How Much Will Trumpcare Insurance Cost People with Health Issues?

October 01, 2020

One of the main goals of Obamacare was to make insurance affordable for people with health problems. Insurers are happy to insure healthy people. People in good health have few claims, so essentially they are just sending a check to the insurer every month. It’s a good deal if you can get it.

But it’s a very different story if you have serious health issues. For these people, insurers actually have to cough up the money. In the good old days, before the Affordable Care Act (ACA), insurers would either refuse to insure people with serious health conditions altogether (e.g. cancer survivors, heart disease, diabetes) or add large supplements to their premiums.

The ACA prohibited insurers from discriminating against people based on their health condition. They could charge different premiums by age, but they couldn’t turn anyone down because of their health, and they had to charge everyone the same rate. This means that a 60-year-old with three heart attacks would pay the same premium as a 60-year-old who is a serious marathon runner.

Donald Trump has repeatedly said that he wants to get rid of the ACA and is currently pushing a case before the Supreme Court that would end it if he wins.
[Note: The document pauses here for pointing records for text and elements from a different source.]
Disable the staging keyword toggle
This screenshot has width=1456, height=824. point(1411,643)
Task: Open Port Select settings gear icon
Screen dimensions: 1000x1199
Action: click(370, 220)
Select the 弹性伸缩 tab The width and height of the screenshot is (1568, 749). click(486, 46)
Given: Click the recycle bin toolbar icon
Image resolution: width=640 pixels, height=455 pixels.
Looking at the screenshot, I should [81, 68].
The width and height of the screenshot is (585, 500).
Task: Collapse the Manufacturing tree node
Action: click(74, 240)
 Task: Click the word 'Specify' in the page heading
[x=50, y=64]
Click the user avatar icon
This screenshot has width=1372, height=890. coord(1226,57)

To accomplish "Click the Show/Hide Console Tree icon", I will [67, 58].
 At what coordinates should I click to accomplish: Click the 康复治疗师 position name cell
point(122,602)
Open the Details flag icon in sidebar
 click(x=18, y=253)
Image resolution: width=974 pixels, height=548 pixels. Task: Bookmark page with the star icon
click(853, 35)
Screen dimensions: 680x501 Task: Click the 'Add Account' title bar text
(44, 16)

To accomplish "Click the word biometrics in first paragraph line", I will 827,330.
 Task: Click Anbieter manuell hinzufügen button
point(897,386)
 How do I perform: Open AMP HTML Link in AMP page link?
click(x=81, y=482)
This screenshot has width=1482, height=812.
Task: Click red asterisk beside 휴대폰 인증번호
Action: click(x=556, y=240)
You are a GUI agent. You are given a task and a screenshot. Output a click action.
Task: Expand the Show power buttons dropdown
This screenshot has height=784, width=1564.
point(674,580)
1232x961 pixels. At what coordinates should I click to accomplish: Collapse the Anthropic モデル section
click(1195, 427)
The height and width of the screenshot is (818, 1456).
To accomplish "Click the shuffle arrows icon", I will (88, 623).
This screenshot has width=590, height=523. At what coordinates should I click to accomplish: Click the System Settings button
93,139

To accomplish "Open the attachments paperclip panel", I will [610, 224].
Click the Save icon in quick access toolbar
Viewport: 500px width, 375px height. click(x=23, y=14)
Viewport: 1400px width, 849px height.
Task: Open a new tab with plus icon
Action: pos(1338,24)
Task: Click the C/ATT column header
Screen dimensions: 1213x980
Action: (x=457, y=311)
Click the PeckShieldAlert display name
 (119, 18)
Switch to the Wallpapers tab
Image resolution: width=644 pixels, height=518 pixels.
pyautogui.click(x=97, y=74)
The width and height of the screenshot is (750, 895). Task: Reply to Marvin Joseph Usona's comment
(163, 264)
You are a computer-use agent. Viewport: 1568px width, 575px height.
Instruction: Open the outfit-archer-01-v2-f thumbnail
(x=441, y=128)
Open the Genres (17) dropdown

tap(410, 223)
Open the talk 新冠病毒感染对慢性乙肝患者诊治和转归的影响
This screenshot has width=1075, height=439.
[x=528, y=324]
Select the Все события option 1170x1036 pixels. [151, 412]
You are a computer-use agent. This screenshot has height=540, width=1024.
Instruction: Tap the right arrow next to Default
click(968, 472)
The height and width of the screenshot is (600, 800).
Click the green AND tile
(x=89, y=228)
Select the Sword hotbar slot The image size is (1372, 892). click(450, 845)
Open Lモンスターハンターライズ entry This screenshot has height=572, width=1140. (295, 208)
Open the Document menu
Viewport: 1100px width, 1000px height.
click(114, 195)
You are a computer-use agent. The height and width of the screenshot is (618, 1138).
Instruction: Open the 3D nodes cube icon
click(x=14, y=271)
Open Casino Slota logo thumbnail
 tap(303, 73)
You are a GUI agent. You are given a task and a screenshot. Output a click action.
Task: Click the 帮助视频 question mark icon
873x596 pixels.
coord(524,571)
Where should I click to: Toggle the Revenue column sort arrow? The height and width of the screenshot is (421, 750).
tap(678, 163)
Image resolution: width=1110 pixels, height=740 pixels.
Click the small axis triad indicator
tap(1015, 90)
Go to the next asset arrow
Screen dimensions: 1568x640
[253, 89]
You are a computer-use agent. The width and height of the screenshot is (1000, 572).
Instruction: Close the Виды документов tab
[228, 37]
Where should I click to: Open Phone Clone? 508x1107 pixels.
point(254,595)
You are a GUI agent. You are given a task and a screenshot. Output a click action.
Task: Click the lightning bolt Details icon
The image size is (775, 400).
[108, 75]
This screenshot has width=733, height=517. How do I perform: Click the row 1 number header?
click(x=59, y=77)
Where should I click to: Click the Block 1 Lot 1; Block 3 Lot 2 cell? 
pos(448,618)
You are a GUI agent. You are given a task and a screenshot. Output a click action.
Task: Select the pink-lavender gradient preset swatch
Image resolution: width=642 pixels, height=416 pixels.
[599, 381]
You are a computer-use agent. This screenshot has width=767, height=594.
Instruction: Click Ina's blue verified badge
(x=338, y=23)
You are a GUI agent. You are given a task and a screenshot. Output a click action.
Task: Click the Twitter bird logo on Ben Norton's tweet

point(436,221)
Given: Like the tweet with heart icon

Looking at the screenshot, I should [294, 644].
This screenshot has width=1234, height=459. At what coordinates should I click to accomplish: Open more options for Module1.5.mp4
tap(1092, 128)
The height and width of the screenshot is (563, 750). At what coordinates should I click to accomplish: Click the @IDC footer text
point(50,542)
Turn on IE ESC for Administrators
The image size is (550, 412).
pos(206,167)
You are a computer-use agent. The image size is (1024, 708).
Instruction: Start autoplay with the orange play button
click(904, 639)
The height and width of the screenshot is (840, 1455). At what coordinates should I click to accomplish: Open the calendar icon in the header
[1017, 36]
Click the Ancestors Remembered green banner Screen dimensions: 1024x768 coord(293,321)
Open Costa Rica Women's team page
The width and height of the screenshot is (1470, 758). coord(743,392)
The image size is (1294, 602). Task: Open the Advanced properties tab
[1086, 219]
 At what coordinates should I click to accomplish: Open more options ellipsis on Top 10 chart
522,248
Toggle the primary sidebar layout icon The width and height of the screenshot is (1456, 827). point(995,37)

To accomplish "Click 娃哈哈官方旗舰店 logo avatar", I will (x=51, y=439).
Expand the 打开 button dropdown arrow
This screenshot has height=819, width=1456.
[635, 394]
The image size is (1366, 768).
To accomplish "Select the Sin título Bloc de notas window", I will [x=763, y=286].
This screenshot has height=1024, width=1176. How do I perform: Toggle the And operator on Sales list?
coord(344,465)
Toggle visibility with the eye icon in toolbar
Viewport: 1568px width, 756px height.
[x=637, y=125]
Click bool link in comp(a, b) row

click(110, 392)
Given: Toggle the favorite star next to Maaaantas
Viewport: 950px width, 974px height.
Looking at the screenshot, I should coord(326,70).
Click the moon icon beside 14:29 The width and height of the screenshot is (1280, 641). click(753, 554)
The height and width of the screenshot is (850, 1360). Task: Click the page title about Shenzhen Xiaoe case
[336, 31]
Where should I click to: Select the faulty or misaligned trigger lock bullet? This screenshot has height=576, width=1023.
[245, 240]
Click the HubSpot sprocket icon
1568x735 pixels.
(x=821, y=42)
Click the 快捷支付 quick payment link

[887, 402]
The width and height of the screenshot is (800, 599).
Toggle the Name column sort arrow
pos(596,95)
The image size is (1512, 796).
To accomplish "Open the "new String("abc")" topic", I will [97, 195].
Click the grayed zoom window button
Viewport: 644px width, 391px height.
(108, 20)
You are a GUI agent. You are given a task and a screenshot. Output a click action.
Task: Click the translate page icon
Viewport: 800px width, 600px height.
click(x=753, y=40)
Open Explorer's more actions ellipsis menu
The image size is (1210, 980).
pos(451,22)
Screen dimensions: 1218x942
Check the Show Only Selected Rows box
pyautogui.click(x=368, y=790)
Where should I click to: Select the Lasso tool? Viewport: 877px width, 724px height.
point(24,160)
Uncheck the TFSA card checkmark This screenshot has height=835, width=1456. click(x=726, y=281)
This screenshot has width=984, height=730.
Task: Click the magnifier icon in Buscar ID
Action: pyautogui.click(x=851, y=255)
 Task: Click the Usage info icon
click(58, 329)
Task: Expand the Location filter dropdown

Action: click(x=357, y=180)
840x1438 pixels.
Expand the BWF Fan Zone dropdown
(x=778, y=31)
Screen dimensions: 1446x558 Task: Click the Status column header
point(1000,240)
While he says that he wants to preserve protections for people with pre-existing conditions, he has introduced no legislation that would have this effect or even outlined a plan for protecting people with health problems.

For this reason, it is reasonable to ask how much money people should expect to pay for their insurance if they have a health problem and Trump gets his way and eliminates the ACA. The chart below gives some very ballpark numbers.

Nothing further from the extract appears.